"Teaching to the test" and other communications challenges in a hashtag world
Every day, seasoned public education leaders find themselves trying to communicate ever-more complicated information to an audience that now thinks that bite-size news may be just a bit too much to swallow all at once.
While the “readers” out there might find themselves on an endangered species list or on the side of a milk carton one day (“Have you seen me? I’m a reader. I am actually interested in what you have to say!”), the masses ingest their news and information in as little as 140 characters per dose.
Like the review process for a pile of resumes from job seekers, what you have to say is quickly shunted into the “yes” (I care) pile or the “no” (Moving on) group. There is no “maybe” (I’ll get back to this later) about it. News consumers decide in the blink of an eye whether or not they will process what you have to say.
Certainly, not everyone a school district is trying to reach gets his or her view of the world exclusively through a Twitter feed. But the popularity of this and other forms of news aggregation and dissemination provides a valuable reminder: Messages that are meaningful to the recipients, and that are easy to absorb, are the ones that are most likely to be remembered.
This is hardly a news flash, of course. “What’s in it for me?” has always played a role as target audience members sort through the news that’s served to them through various media. What’s changed is that those same individuals can look at your news – and, for that matter, you and your organization – through the prism of a hashtag.
Hashtags, of course, are those kitschy phrases in Twitter announcements that all begin with the # symbol. If you want to see what others are saying on the topic, you simply enter the hashtag and read the opinions of those near and far.
It is admittedly simplistic to say that all news delivery is dictated by hashtags. However, the idea of boiling down the discussion to a more basic word or phrase (such as would follow the # symbol on a hashtag) creates unique communications challenges.

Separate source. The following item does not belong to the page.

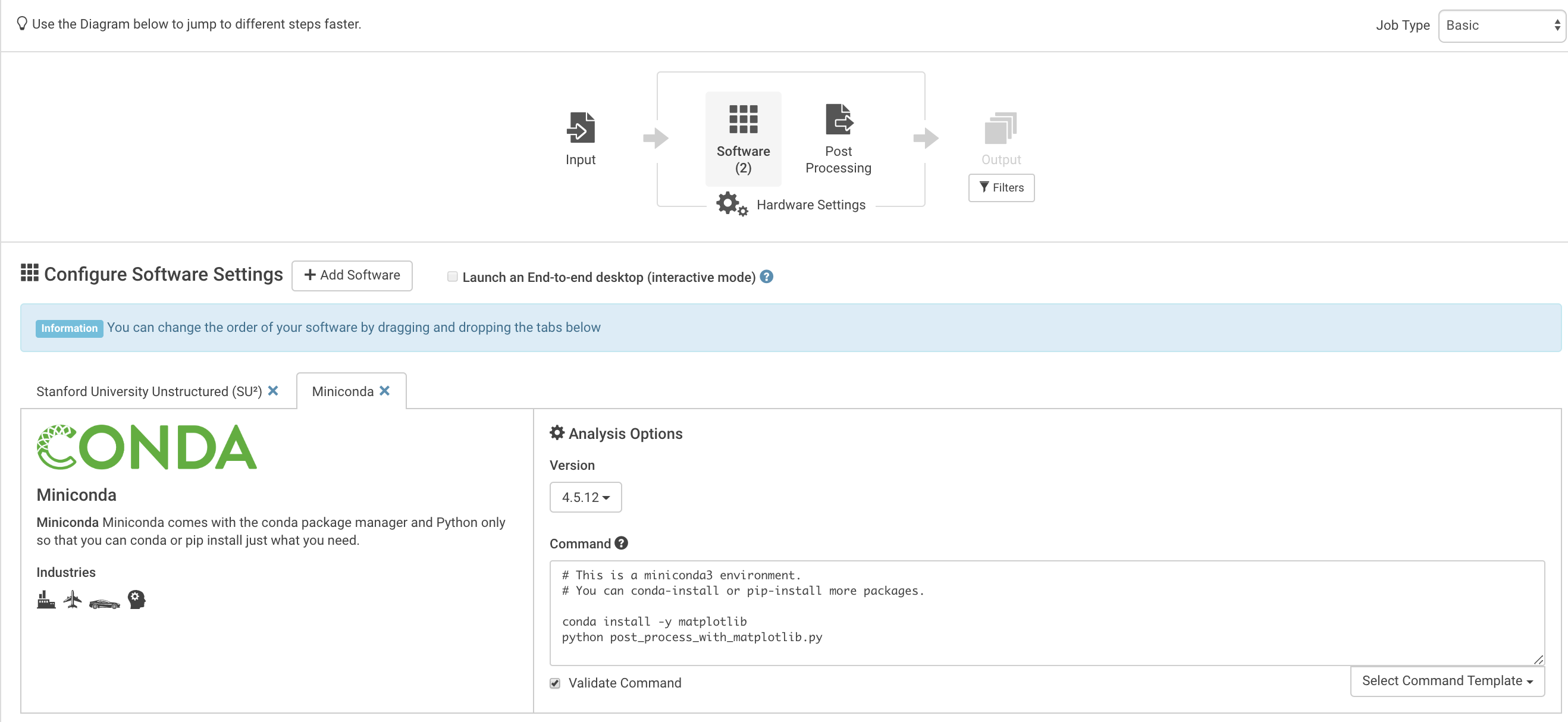
Task: Toggle the Validate Command checkbox
Action: 556,683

Consider this phrase that we, at Patron Insight, see all the time in patron research projects we complete for school districts: “All they do is teach to the test” (or, spoken in “hashtag,” #teachingtothetest). You can probably add your own short, snappy phrases on subjects like funding, Common Core, class sizes, student safety and anything else that might be specific to your district to this list.

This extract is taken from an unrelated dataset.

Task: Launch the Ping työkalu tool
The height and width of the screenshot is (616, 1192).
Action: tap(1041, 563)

The genie is already out of the bottle, and you will never again get a consistent level of in-depth attention from your target audience members. As your information becomes more complicated, their attention spans grow shorter. How can you best deal with this reality?
- Simple is always better. If hashtags teach us anything, it’s the value of shrinking down what you have to share to something easily memorable. This doesn’t mean you abandon the details; that’s what your website is for. Just recognize that 80% of your audience wants the basic, why-should-I-care information.
- Use your language, not theirs. If you want to explain what role state-mandated testing plays in how classroom time is allocated, for example, by all means do not say, “How we teach for our students’ needs – and not to the test requirements” or anything close. Steer clear of refuting the claims of others, unless there is no other choice. Instead, seize the conversation on your terms.
- Repeat. A lot. And then repeat again. Twitter experts will tell you that it’s perfectly fine – and, in fact, encouraged in many cases – to send out the exact same message multiple times, because this media is very much a case of “drive-by” content. If you post it once and the individuals you are trying to reach don’t happen to be looking then, it might as well have not happened. Follow this mantra in whatever you communicate. If it’s important, you can’t say it often enough.